**INFORMATION SHOWN:**
*-*-*
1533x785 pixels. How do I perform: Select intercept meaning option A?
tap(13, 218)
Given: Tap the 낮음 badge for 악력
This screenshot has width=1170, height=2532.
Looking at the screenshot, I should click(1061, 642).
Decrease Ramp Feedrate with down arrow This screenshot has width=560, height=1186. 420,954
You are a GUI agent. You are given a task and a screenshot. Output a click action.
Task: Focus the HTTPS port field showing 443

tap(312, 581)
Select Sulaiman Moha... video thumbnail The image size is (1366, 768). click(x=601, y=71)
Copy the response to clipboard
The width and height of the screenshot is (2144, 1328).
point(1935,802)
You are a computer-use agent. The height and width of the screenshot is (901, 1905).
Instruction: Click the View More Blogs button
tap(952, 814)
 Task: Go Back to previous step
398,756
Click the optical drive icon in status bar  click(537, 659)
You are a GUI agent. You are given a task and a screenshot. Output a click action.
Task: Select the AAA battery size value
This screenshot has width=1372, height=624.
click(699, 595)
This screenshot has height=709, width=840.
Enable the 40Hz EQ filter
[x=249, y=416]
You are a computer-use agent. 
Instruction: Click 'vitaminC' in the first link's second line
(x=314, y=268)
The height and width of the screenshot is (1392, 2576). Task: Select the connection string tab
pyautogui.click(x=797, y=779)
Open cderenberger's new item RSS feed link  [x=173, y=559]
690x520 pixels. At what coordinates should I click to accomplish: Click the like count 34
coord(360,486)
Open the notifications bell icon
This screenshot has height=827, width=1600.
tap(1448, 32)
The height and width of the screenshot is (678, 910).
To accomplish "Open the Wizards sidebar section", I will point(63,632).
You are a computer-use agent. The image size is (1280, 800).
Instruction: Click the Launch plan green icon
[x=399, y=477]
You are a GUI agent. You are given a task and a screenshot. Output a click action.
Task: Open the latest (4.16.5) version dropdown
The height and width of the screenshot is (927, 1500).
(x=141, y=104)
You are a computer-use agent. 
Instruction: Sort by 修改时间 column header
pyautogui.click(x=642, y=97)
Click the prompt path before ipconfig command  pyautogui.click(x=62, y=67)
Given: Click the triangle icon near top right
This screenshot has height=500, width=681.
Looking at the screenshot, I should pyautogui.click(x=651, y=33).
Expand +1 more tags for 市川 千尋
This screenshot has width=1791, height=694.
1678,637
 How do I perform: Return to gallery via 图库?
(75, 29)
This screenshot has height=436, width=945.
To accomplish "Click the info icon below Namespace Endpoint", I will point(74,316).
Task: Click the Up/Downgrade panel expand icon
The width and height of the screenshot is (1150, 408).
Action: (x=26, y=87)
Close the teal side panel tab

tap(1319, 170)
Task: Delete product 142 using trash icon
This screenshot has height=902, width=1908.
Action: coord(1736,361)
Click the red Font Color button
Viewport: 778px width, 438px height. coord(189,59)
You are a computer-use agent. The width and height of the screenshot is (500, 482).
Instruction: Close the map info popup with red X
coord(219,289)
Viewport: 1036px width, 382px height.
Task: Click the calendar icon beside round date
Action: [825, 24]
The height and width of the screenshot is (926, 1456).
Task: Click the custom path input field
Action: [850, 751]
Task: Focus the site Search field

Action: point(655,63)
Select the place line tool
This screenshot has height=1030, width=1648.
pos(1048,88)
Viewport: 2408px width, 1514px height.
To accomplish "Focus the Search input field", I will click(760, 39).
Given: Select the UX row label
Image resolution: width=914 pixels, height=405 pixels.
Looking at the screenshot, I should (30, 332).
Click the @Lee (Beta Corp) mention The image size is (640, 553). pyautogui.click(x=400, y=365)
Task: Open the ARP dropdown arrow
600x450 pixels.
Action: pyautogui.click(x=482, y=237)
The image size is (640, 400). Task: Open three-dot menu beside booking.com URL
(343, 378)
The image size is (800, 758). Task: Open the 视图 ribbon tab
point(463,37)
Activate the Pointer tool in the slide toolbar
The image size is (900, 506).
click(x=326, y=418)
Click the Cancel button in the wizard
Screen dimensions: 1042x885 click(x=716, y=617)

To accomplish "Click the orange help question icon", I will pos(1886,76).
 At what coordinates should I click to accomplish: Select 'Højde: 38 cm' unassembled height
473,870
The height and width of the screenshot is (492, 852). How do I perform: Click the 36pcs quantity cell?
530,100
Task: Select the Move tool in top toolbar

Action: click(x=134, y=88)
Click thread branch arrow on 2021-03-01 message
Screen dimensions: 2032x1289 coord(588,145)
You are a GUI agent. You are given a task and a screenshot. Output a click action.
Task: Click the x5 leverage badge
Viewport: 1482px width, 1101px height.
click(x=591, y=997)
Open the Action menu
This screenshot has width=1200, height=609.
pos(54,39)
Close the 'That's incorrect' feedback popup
*-*-*
**AIM OF THE TASK:** Reproduce every item above word for word, keeping each line in its original form and order.

**WRITTEN RESPONSE:**
1533x785 pixels. How do I perform: Select intercept meaning option A?
tap(13, 218)
Given: Tap the 낮음 badge for 악력
This screenshot has width=1170, height=2532.
Looking at the screenshot, I should click(1061, 642).
Decrease Ramp Feedrate with down arrow This screenshot has width=560, height=1186. 420,954
You are a GUI agent. You are given a task and a screenshot. Output a click action.
Task: Focus the HTTPS port field showing 443

tap(312, 581)
Select Sulaiman Moha... video thumbnail The image size is (1366, 768). click(x=601, y=71)
Copy the response to clipboard
The width and height of the screenshot is (2144, 1328).
point(1935,802)
You are a computer-use agent. The height and width of the screenshot is (901, 1905).
Instruction: Click the View More Blogs button
tap(952, 814)
 Task: Go Back to previous step
398,756
Click the optical drive icon in status bar  click(537, 659)
You are a GUI agent. You are given a task and a screenshot. Output a click action.
Task: Select the AAA battery size value
This screenshot has width=1372, height=624.
click(699, 595)
This screenshot has height=709, width=840.
Enable the 40Hz EQ filter
[x=249, y=416]
You are a computer-use agent. 
Instruction: Click 'vitaminC' in the first link's second line
(x=314, y=268)
The height and width of the screenshot is (1392, 2576). Task: Select the connection string tab
pyautogui.click(x=797, y=779)
Open cderenberger's new item RSS feed link  [x=173, y=559]
690x520 pixels. At what coordinates should I click to accomplish: Click the like count 34
coord(360,486)
Open the notifications bell icon
This screenshot has height=827, width=1600.
tap(1448, 32)
The height and width of the screenshot is (678, 910).
To accomplish "Open the Wizards sidebar section", I will point(63,632).
You are a computer-use agent. The image size is (1280, 800).
Instruction: Click the Launch plan green icon
[x=399, y=477]
You are a GUI agent. You are given a task and a screenshot. Output a click action.
Task: Open the latest (4.16.5) version dropdown
The height and width of the screenshot is (927, 1500).
(x=141, y=104)
You are a computer-use agent. 
Instruction: Sort by 修改时间 column header
pyautogui.click(x=642, y=97)
Click the prompt path before ipconfig command  pyautogui.click(x=62, y=67)
Given: Click the triangle icon near top right
This screenshot has height=500, width=681.
Looking at the screenshot, I should pyautogui.click(x=651, y=33).
Expand +1 more tags for 市川 千尋
This screenshot has width=1791, height=694.
1678,637
 How do I perform: Return to gallery via 图库?
(75, 29)
This screenshot has height=436, width=945.
To accomplish "Click the info icon below Namespace Endpoint", I will point(74,316).
Task: Click the Up/Downgrade panel expand icon
The width and height of the screenshot is (1150, 408).
Action: (x=26, y=87)
Close the teal side panel tab

tap(1319, 170)
Task: Delete product 142 using trash icon
This screenshot has height=902, width=1908.
Action: coord(1736,361)
Click the red Font Color button
Viewport: 778px width, 438px height. coord(189,59)
You are a computer-use agent. The width and height of the screenshot is (500, 482).
Instruction: Close the map info popup with red X
coord(219,289)
Viewport: 1036px width, 382px height.
Task: Click the calendar icon beside round date
Action: [825, 24]
The height and width of the screenshot is (926, 1456).
Task: Click the custom path input field
Action: [850, 751]
Task: Focus the site Search field

Action: point(655,63)
Select the place line tool
This screenshot has height=1030, width=1648.
pos(1048,88)
Viewport: 2408px width, 1514px height.
To accomplish "Focus the Search input field", I will click(760, 39).
Given: Select the UX row label
Image resolution: width=914 pixels, height=405 pixels.
Looking at the screenshot, I should (30, 332).
Click the @Lee (Beta Corp) mention The image size is (640, 553). pyautogui.click(x=400, y=365)
Task: Open the ARP dropdown arrow
600x450 pixels.
Action: pyautogui.click(x=482, y=237)
The image size is (640, 400). Task: Open three-dot menu beside booking.com URL
(343, 378)
The image size is (800, 758). Task: Open the 视图 ribbon tab
point(463,37)
Activate the Pointer tool in the slide toolbar
The image size is (900, 506).
click(x=326, y=418)
Click the Cancel button in the wizard
Screen dimensions: 1042x885 click(x=716, y=617)

To accomplish "Click the orange help question icon", I will pos(1886,76).
 At what coordinates should I click to accomplish: Select 'Højde: 38 cm' unassembled height
473,870
The height and width of the screenshot is (492, 852). How do I perform: Click the 36pcs quantity cell?
530,100
Task: Select the Move tool in top toolbar

Action: click(x=134, y=88)
Click thread branch arrow on 2021-03-01 message
Screen dimensions: 2032x1289 coord(588,145)
You are a GUI agent. You are given a task and a screenshot. Output a click action.
Task: Click the x5 leverage badge
Viewport: 1482px width, 1101px height.
click(x=591, y=997)
Open the Action menu
This screenshot has width=1200, height=609.
pos(54,39)
Close the 'That's incorrect' feedback popup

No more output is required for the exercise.